>>>

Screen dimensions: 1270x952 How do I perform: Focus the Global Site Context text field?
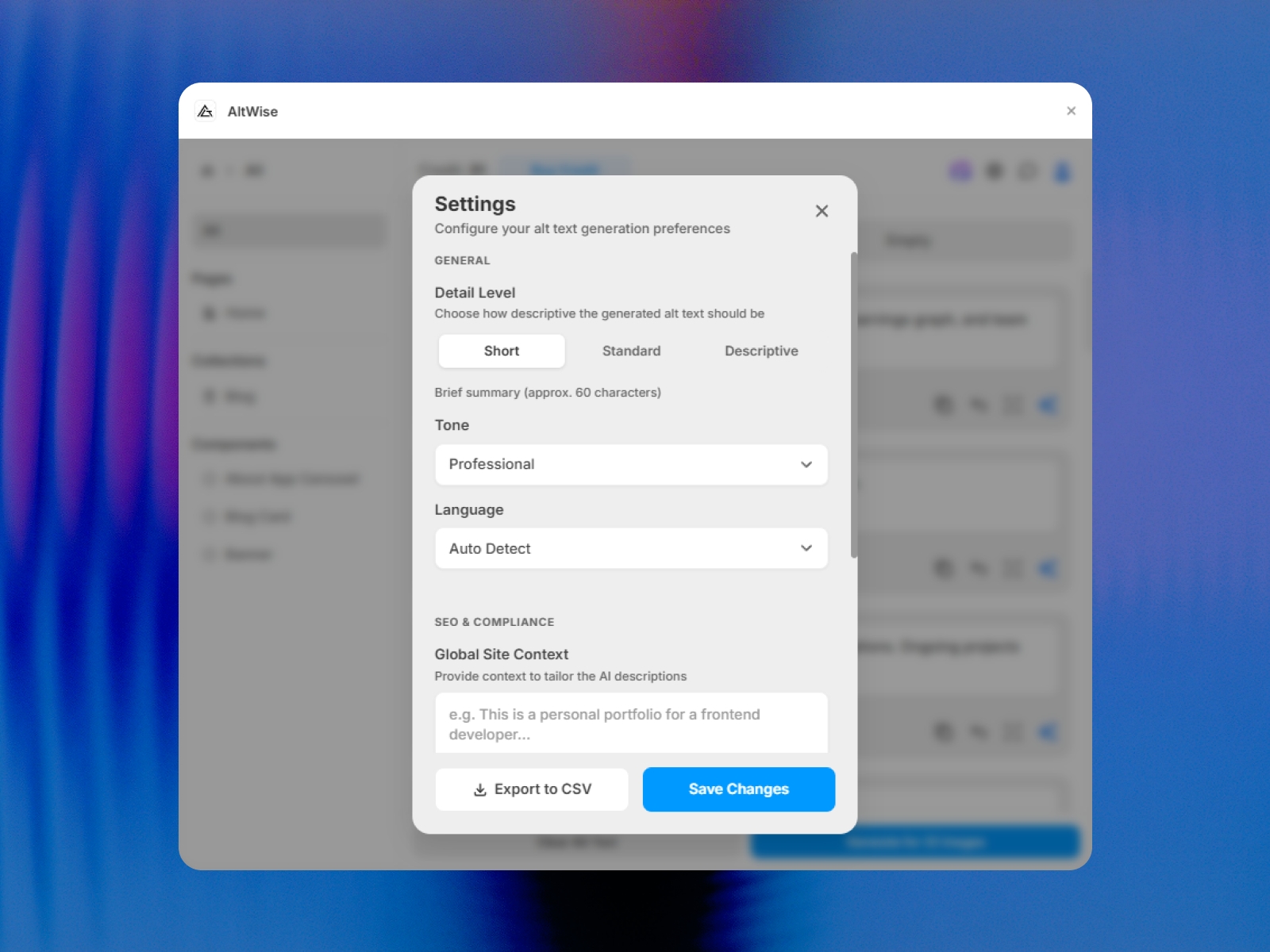click(631, 723)
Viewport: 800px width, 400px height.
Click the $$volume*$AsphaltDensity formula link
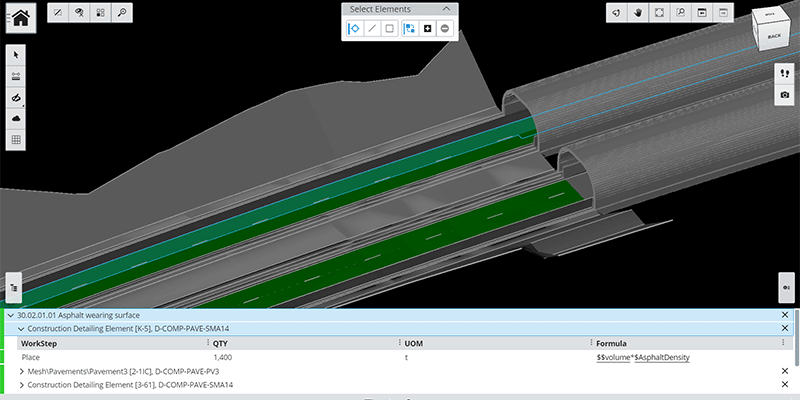(x=643, y=357)
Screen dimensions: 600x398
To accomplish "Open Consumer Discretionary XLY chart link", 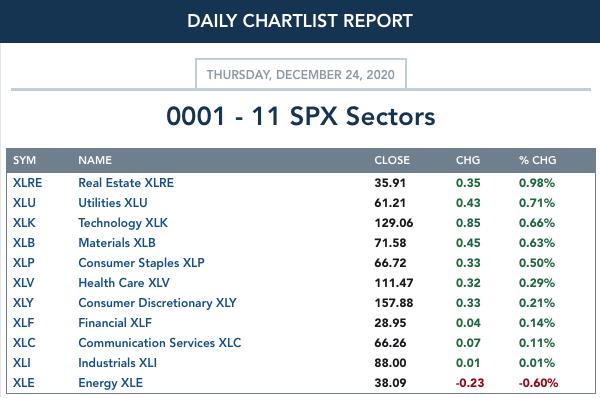I will pos(157,303).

<<<

__Task goal__
Copy out, word for word, everything from the start of the records down to the line containing "(x=643, y=357)", including that line. Leave the pictures out of your copy.

__Exercise response__
Screen dimensions: 1270x952 How do I perform: Focus the Global Site Context text field?
click(631, 723)
Viewport: 800px width, 400px height.
Click the $$volume*$AsphaltDensity formula link
(x=643, y=357)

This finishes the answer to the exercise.